Fast forward several months and a few thousand miles of trouble free driving, the light and the message came back, after a spirited drive from the Hamptons. Pulling off the freeway and on to a gas station, I shut the engine off, so that I could pump some gas. Upon starting of the engine, BAM!!!, CEL and RP message came back. After a few miles of highway driving, the RP message went off but the CEL stayed on. The car drove perfectly fine, the engine working smoothly as always – I didn’t know what the problem was. And thus has begun the adventure of finding the RP culprit. Pouring over this forum, I began searching through dozens of threads and articles on possible causes of my Jag’s infliction. There was so much info out there that I figured first I need to buy an OBDII scanner, which I immediately did - on the net. The generated codes were P171 and P174, which meant the engine ran lean. More reading on the forum I learned that the cause of this phenomenon may be due to:
- Bad fuel pump
- Clogged fuel filter
- MAF sensor
- K & N air filter, which I had recently installed
- Oxygen sensor
- Air leak in number of rubber hoses
- Air intake duct
- Evaporative purge valve
A peculiar observation made me notice that after erasing the codes with the OBDII scanner, I could drive indefinitely without the codes coming back, until I would turn the engine off and then start it again, while the engine was still warm. Another observation was that the codes were not coming back as quickly if I drove the car in a regular, non-sport setting. The moment I engaged the Sport setting, the codes were back. Furthermore, the RP message would go off if I switched the Sport setting off. I called up the dealer and a few mechanics, who unanimously told me that 99.9%, the culprit is MAF sensor. This forum here has many threads on MAF sensor replacement/cleaning techniques and I decided to clean the MAF sensor prior to replacing it.
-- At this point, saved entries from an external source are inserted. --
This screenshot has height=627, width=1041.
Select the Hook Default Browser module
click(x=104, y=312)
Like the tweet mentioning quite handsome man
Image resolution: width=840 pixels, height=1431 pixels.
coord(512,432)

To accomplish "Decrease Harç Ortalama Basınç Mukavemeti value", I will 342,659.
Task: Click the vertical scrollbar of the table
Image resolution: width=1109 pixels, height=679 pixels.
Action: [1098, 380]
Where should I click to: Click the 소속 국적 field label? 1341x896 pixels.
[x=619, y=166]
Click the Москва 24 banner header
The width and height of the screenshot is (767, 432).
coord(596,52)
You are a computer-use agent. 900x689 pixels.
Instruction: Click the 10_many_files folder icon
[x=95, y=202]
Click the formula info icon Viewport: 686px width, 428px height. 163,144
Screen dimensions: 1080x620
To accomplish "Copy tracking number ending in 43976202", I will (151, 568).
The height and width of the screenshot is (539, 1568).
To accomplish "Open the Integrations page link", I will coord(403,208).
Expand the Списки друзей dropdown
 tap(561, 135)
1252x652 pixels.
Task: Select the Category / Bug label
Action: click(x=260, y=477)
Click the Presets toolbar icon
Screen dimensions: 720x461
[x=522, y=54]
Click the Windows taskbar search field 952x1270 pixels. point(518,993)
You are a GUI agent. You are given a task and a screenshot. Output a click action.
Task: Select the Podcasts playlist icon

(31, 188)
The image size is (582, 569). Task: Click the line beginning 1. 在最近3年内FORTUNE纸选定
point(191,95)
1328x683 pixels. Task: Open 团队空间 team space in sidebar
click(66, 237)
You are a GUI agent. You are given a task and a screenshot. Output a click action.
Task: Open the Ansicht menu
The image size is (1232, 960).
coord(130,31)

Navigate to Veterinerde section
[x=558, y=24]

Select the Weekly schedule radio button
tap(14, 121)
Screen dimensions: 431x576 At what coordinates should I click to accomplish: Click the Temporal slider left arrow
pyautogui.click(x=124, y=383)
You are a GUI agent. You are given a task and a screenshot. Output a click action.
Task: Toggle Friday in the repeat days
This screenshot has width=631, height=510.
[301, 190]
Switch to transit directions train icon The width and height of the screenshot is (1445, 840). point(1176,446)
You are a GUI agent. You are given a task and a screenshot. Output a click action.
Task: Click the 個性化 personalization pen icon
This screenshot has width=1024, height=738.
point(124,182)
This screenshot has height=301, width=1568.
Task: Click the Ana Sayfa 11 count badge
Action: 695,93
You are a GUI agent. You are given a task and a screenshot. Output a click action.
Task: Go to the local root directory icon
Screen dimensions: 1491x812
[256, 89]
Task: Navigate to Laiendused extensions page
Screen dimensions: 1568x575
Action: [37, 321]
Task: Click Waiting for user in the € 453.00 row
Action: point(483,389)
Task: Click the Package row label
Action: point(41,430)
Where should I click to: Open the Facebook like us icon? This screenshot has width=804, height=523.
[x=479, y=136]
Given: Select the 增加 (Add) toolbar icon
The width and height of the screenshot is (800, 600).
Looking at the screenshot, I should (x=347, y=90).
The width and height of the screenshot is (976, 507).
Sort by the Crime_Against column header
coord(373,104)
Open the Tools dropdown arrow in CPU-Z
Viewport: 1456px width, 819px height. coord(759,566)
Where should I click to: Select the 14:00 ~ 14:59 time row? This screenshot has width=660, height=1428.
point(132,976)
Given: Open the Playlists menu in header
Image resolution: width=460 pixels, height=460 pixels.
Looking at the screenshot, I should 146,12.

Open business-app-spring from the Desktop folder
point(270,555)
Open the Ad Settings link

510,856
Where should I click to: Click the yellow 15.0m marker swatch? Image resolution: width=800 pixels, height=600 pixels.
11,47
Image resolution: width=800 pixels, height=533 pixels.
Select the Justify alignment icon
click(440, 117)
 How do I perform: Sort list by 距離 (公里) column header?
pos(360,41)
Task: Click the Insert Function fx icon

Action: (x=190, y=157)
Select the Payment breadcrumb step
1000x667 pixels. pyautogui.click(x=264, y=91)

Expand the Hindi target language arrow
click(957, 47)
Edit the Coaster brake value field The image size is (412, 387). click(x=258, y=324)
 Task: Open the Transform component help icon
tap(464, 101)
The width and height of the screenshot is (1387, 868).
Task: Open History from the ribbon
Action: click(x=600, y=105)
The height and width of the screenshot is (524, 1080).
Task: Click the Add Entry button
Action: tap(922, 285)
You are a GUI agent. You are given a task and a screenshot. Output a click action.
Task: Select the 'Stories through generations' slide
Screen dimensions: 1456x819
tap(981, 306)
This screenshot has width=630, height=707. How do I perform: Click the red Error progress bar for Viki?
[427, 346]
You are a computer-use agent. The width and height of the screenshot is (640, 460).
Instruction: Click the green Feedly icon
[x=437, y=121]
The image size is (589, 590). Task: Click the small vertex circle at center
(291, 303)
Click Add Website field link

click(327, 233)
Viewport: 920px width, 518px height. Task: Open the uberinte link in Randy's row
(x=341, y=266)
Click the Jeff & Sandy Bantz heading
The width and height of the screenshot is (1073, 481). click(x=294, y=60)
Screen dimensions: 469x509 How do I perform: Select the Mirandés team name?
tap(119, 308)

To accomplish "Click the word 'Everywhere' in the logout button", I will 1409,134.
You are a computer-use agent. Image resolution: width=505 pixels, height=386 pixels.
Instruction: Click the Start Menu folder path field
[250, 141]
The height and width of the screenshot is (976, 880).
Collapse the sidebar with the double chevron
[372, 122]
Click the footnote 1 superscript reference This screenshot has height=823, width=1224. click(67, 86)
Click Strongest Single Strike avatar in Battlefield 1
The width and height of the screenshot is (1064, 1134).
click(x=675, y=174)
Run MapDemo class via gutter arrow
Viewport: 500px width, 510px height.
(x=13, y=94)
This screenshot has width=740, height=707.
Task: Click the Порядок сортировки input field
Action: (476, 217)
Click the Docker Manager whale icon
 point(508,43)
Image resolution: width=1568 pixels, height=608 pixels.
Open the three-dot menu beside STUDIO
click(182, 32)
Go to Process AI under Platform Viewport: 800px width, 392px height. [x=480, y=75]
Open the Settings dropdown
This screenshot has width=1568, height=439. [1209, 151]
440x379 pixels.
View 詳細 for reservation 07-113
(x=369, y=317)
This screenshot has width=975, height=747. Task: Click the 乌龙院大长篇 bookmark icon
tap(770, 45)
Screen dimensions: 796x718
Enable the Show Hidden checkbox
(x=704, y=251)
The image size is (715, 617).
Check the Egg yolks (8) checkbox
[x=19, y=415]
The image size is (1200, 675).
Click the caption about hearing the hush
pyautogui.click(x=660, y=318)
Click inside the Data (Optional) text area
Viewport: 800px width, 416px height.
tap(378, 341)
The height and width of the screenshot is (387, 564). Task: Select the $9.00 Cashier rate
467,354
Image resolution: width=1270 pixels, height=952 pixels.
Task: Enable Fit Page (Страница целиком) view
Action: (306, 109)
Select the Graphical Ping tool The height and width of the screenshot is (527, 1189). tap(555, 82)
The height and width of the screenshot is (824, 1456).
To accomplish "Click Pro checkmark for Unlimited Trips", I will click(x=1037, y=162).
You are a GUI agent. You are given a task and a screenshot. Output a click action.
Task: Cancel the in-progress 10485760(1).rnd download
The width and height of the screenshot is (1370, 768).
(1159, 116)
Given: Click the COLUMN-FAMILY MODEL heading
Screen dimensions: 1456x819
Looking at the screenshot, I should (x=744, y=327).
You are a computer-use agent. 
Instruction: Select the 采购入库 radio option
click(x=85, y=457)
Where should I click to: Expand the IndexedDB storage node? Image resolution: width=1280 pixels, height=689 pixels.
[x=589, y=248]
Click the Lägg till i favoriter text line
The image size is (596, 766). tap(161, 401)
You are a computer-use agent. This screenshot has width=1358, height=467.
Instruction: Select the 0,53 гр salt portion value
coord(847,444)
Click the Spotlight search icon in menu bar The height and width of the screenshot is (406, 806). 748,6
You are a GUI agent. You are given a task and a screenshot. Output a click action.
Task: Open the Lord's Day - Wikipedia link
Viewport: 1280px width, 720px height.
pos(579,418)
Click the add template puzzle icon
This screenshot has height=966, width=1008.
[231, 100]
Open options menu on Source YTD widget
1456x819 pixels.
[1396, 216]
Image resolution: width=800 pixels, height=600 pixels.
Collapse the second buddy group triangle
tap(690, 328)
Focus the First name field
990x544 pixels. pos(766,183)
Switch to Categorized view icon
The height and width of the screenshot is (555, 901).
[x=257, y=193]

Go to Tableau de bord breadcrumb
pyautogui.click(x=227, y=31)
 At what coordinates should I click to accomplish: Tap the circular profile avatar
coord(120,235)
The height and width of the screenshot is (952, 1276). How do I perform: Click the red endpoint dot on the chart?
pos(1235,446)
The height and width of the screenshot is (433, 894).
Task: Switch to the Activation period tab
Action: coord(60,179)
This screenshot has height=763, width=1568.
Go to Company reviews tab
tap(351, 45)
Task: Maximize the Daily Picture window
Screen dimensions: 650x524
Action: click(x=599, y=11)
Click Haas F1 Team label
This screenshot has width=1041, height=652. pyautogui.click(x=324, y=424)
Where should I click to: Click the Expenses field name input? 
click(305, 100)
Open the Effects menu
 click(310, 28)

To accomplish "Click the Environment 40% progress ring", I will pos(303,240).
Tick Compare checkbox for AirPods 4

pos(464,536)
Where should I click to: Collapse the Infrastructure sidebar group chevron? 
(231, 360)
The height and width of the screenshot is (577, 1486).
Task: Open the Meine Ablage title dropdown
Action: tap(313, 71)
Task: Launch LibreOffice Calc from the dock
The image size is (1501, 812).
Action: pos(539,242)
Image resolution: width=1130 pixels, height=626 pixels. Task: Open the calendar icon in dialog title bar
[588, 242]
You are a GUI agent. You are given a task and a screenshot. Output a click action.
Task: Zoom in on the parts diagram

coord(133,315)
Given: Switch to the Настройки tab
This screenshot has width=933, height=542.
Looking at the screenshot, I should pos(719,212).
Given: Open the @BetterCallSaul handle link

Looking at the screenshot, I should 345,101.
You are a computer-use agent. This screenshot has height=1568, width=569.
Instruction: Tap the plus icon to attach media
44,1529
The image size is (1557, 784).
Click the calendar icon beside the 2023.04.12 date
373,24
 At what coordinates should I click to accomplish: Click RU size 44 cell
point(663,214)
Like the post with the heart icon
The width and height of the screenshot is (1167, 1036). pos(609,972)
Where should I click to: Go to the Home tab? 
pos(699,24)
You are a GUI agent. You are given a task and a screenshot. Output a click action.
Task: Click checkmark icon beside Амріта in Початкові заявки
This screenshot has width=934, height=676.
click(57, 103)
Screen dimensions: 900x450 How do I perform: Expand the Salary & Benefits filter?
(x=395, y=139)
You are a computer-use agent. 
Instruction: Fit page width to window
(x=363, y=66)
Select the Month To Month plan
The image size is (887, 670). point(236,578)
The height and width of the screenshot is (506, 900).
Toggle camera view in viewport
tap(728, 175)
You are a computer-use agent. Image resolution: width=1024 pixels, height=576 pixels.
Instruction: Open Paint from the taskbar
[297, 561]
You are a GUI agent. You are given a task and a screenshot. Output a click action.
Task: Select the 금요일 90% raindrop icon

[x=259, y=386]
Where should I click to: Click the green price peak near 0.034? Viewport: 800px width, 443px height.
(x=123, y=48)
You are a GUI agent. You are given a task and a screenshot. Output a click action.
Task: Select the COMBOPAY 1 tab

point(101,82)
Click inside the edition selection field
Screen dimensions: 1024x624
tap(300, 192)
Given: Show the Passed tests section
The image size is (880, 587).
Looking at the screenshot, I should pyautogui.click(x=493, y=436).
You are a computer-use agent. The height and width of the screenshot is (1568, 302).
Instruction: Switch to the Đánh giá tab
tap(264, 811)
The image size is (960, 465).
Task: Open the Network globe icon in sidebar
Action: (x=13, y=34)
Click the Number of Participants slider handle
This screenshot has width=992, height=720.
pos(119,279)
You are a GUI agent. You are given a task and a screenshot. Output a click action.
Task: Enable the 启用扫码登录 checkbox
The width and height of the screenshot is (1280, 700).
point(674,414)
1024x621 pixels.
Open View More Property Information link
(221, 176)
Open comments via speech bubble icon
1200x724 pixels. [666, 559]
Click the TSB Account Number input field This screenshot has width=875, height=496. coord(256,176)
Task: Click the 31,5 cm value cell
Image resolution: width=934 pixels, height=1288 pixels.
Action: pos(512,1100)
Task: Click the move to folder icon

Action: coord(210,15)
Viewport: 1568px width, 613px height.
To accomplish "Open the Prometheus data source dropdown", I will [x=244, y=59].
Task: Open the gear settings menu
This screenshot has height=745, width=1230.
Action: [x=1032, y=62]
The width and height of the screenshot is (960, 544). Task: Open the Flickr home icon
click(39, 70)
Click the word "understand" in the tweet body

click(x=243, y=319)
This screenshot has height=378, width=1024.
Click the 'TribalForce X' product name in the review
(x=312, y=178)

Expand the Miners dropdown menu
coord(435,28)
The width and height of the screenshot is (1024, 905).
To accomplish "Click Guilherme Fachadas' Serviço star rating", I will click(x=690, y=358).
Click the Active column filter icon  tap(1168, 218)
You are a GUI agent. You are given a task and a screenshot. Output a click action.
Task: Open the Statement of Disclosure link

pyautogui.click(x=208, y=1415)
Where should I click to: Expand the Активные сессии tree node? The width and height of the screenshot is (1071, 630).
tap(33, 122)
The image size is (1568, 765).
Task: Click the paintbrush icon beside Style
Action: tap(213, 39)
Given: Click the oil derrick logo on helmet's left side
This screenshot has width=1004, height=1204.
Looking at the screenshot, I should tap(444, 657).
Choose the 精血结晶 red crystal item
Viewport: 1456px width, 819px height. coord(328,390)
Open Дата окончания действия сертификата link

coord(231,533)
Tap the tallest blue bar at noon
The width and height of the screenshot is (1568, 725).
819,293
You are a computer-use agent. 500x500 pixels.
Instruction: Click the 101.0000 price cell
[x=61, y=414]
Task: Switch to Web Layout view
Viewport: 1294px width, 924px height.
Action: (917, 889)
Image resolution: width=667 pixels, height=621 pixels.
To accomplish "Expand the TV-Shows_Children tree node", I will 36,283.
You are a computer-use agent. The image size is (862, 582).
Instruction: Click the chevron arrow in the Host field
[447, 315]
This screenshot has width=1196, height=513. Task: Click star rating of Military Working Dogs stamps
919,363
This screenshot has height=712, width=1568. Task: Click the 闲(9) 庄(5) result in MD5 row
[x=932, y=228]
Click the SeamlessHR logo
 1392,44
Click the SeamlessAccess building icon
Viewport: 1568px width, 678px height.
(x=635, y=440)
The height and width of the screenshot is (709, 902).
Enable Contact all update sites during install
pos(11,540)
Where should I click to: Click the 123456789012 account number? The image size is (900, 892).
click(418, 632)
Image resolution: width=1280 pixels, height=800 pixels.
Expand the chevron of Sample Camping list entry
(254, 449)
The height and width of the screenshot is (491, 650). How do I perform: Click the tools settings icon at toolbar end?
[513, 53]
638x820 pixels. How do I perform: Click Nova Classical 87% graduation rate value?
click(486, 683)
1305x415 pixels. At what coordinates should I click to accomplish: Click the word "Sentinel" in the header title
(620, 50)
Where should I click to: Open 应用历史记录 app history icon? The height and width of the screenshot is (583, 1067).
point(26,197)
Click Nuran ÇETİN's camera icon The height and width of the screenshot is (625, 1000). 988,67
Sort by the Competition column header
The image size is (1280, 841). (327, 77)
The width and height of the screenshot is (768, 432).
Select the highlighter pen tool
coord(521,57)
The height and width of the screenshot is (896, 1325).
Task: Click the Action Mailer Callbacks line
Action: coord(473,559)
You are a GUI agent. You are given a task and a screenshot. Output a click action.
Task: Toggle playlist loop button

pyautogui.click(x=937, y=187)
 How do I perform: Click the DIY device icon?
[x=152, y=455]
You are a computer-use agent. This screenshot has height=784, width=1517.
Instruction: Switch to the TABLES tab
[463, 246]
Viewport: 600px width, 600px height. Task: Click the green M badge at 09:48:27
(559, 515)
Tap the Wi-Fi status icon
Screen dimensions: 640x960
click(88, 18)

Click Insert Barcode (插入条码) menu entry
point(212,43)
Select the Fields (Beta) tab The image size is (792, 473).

Taking the MAF out is not an event worth writing about, since many have already done it here more than once – and thank you all for making it an easy DIY job. After 20 minutes I had the MAF and contacts clean and back in the car. I reset the codes and for a week or so, I was very proud of myself, because the lights, codes and messages were at bay – I was again enjoying my car – super proud of myself that I had fixed the problem on my own. The euphoria lasted only but for a few days, when after a 20 minute drive, I shut off the engine, only to be greeted by the CEL and the RP message – I was pissed off. Figuring that the car drove fine for several hundred miles, before the codes returned, I was certain that the issue was with the MAF sensor and immediately ordered a rebuilt unit from Parts Geek. A week later the refurbished unit arrived. My original MAF sensor looked brand new compared to the unit which was sent to me, but I figured that it’s not how it looks, but how it works, and promptly replaced the part and erased the codes. After a few miles of driving, the lights came back. I was ready to take the car to the dealer, but knowing that the sum of the parts for our cars is worth at least 10 times more than the car itself, I opted to go back to the forum in hopes of finding the real issue. The Refurbished MAF was sent back to Parts Geek.
The next item on list of potential problems was the fuel filter. With over 80K miles on the odometer and not quite sure when the last time fuel filter was replaced, I went to an Indy to have that service done. The original filter looked very clean and was not clogged at all. But since the car was already on the lift, I opted to go through with the replacement. It did not take long after that procedure and the erasing of the codes, for the RP message to come back – I was genuinely upset. Selling the car crossed my mind more than once – such blasphemous thoughts. I was ready to take the car to the dealer, knowing that they’d be swapping new parts by process of elimination – it would be expensive.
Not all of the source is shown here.